Without the images, write out all of the following entries exactly.

→ SUPPLIED DATA:
--- START ---
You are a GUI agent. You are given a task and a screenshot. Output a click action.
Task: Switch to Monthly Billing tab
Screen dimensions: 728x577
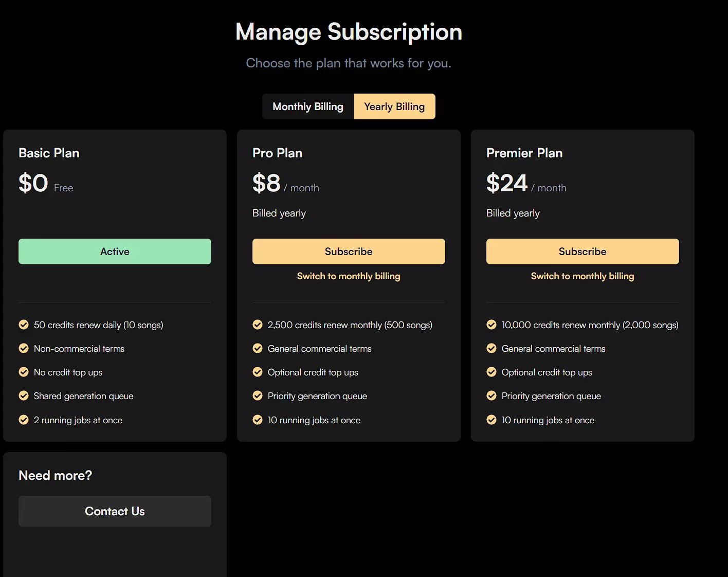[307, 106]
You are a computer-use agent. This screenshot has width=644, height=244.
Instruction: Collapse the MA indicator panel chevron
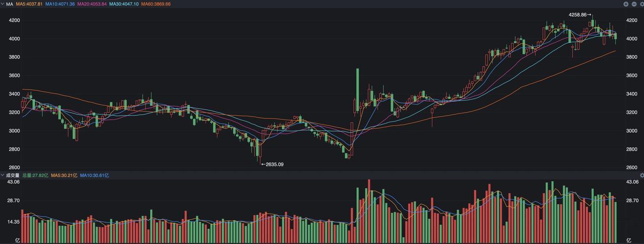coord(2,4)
--- END ---
→ ANSWER FOR THE TASK:
You are a GUI agent. You are given a task and a screenshot. Output a click action.
Task: Switch to Monthly Billing tab
Screen dimensions: 728x577
[307, 106]
You are a computer-use agent. This screenshot has width=644, height=244.
Instruction: Collapse the MA indicator panel chevron
coord(2,4)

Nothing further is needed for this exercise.